### [Required action]
Down to the last line, copy the records below without any change.

### [Dataset records]
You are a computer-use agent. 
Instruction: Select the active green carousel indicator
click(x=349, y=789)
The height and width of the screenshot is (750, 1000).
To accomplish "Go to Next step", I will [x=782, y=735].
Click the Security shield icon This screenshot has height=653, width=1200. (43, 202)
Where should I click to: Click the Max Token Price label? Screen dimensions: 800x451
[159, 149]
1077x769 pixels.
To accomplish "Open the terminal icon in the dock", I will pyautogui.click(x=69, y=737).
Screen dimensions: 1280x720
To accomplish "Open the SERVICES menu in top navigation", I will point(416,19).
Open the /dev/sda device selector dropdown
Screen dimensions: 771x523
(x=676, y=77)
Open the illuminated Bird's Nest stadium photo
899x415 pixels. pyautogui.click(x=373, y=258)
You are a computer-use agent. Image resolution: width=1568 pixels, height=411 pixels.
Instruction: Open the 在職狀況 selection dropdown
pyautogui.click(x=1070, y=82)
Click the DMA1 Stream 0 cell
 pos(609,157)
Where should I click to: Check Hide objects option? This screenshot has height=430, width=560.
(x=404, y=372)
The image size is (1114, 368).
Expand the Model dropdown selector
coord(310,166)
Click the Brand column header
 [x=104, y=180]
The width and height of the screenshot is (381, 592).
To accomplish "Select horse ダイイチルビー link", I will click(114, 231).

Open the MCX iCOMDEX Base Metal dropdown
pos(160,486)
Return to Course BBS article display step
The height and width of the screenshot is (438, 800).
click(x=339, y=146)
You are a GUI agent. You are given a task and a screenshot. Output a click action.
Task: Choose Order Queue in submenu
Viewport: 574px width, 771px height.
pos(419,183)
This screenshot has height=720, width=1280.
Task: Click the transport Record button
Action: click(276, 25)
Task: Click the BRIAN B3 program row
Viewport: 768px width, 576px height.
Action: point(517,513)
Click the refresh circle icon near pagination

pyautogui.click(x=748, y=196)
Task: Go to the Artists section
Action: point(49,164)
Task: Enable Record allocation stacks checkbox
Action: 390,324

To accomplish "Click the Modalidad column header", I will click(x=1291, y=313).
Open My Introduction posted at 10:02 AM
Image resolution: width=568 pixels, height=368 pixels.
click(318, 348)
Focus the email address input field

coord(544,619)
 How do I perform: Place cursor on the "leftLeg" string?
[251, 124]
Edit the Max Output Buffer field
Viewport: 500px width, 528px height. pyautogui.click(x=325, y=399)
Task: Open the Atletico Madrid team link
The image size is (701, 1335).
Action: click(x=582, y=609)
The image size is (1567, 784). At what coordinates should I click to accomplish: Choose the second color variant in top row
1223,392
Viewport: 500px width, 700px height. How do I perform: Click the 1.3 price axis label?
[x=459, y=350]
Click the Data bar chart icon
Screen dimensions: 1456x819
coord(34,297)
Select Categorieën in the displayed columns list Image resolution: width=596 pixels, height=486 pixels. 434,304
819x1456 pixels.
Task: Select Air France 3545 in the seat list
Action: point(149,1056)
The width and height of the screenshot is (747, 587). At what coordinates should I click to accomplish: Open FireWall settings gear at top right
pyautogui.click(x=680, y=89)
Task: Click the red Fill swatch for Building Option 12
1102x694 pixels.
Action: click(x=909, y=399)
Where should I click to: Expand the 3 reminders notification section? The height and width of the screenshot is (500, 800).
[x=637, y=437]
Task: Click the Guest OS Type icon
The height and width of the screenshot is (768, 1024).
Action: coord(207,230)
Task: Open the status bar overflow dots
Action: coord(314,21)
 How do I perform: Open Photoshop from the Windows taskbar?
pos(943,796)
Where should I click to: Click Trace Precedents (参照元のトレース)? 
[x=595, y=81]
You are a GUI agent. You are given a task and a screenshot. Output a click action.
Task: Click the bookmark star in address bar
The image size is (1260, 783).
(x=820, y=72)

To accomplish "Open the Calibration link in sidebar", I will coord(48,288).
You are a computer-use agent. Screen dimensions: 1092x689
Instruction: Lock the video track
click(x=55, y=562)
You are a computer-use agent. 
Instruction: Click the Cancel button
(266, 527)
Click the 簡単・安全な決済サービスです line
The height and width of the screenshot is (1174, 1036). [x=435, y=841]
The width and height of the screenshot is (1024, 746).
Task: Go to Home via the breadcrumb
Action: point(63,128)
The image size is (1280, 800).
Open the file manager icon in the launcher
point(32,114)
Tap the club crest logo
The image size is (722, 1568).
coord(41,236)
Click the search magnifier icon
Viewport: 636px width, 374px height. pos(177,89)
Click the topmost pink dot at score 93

### [Response for this exercise]
You are a computer-use agent. 
Instruction: Select the active green carousel indicator
click(x=349, y=789)
The height and width of the screenshot is (750, 1000).
To accomplish "Go to Next step", I will [x=782, y=735].
Click the Security shield icon This screenshot has height=653, width=1200. (43, 202)
Where should I click to: Click the Max Token Price label? Screen dimensions: 800x451
[159, 149]
1077x769 pixels.
To accomplish "Open the terminal icon in the dock", I will pyautogui.click(x=69, y=737).
Screen dimensions: 1280x720
To accomplish "Open the SERVICES menu in top navigation", I will point(416,19).
Open the /dev/sda device selector dropdown
Screen dimensions: 771x523
(x=676, y=77)
Open the illuminated Bird's Nest stadium photo
899x415 pixels. pyautogui.click(x=373, y=258)
You are a computer-use agent. Image resolution: width=1568 pixels, height=411 pixels.
Instruction: Open the 在職狀況 selection dropdown
pyautogui.click(x=1070, y=82)
Click the DMA1 Stream 0 cell
 pos(609,157)
Where should I click to: Check Hide objects option? This screenshot has height=430, width=560.
(x=404, y=372)
The image size is (1114, 368).
Expand the Model dropdown selector
coord(310,166)
Click the Brand column header
 [x=104, y=180]
The width and height of the screenshot is (381, 592).
To accomplish "Select horse ダイイチルビー link", I will click(114, 231).

Open the MCX iCOMDEX Base Metal dropdown
pos(160,486)
Return to Course BBS article display step
The height and width of the screenshot is (438, 800).
click(x=339, y=146)
You are a GUI agent. You are given a task and a screenshot. Output a click action.
Task: Choose Order Queue in submenu
Viewport: 574px width, 771px height.
pos(419,183)
This screenshot has height=720, width=1280.
Task: Click the transport Record button
Action: click(276, 25)
Task: Click the BRIAN B3 program row
Viewport: 768px width, 576px height.
Action: point(517,513)
Click the refresh circle icon near pagination

pyautogui.click(x=748, y=196)
Task: Go to the Artists section
Action: point(49,164)
Task: Enable Record allocation stacks checkbox
Action: 390,324

To accomplish "Click the Modalidad column header", I will click(x=1291, y=313).
Open My Introduction posted at 10:02 AM
Image resolution: width=568 pixels, height=368 pixels.
click(318, 348)
Focus the email address input field

coord(544,619)
 How do I perform: Place cursor on the "leftLeg" string?
[251, 124]
Edit the Max Output Buffer field
Viewport: 500px width, 528px height. pyautogui.click(x=325, y=399)
Task: Open the Atletico Madrid team link
The image size is (701, 1335).
Action: click(x=582, y=609)
The image size is (1567, 784). At what coordinates should I click to accomplish: Choose the second color variant in top row
1223,392
Viewport: 500px width, 700px height. How do I perform: Click the 1.3 price axis label?
[x=459, y=350]
Click the Data bar chart icon
Screen dimensions: 1456x819
coord(34,297)
Select Categorieën in the displayed columns list Image resolution: width=596 pixels, height=486 pixels. 434,304
819x1456 pixels.
Task: Select Air France 3545 in the seat list
Action: point(149,1056)
The width and height of the screenshot is (747, 587). At what coordinates should I click to accomplish: Open FireWall settings gear at top right
pyautogui.click(x=680, y=89)
Task: Click the red Fill swatch for Building Option 12
1102x694 pixels.
Action: click(x=909, y=399)
Where should I click to: Expand the 3 reminders notification section? The height and width of the screenshot is (500, 800).
[x=637, y=437]
Task: Click the Guest OS Type icon
The height and width of the screenshot is (768, 1024).
Action: coord(207,230)
Task: Open the status bar overflow dots
Action: coord(314,21)
 How do I perform: Open Photoshop from the Windows taskbar?
pos(943,796)
Where should I click to: Click Trace Precedents (参照元のトレース)? 
[x=595, y=81]
You are a GUI agent. You are given a task and a screenshot. Output a click action.
Task: Click the bookmark star in address bar
The image size is (1260, 783).
(x=820, y=72)

To accomplish "Open the Calibration link in sidebar", I will coord(48,288).
You are a computer-use agent. Screen dimensions: 1092x689
Instruction: Lock the video track
click(x=55, y=562)
You are a computer-use agent. 
Instruction: Click the Cancel button
(266, 527)
Click the 簡単・安全な決済サービスです line
The height and width of the screenshot is (1174, 1036). [x=435, y=841]
The width and height of the screenshot is (1024, 746).
Task: Go to Home via the breadcrumb
Action: point(63,128)
The image size is (1280, 800).
Open the file manager icon in the launcher
point(32,114)
Tap the club crest logo
The image size is (722, 1568).
coord(41,236)
Click the search magnifier icon
Viewport: 636px width, 374px height. pos(177,89)
Click the topmost pink dot at score 93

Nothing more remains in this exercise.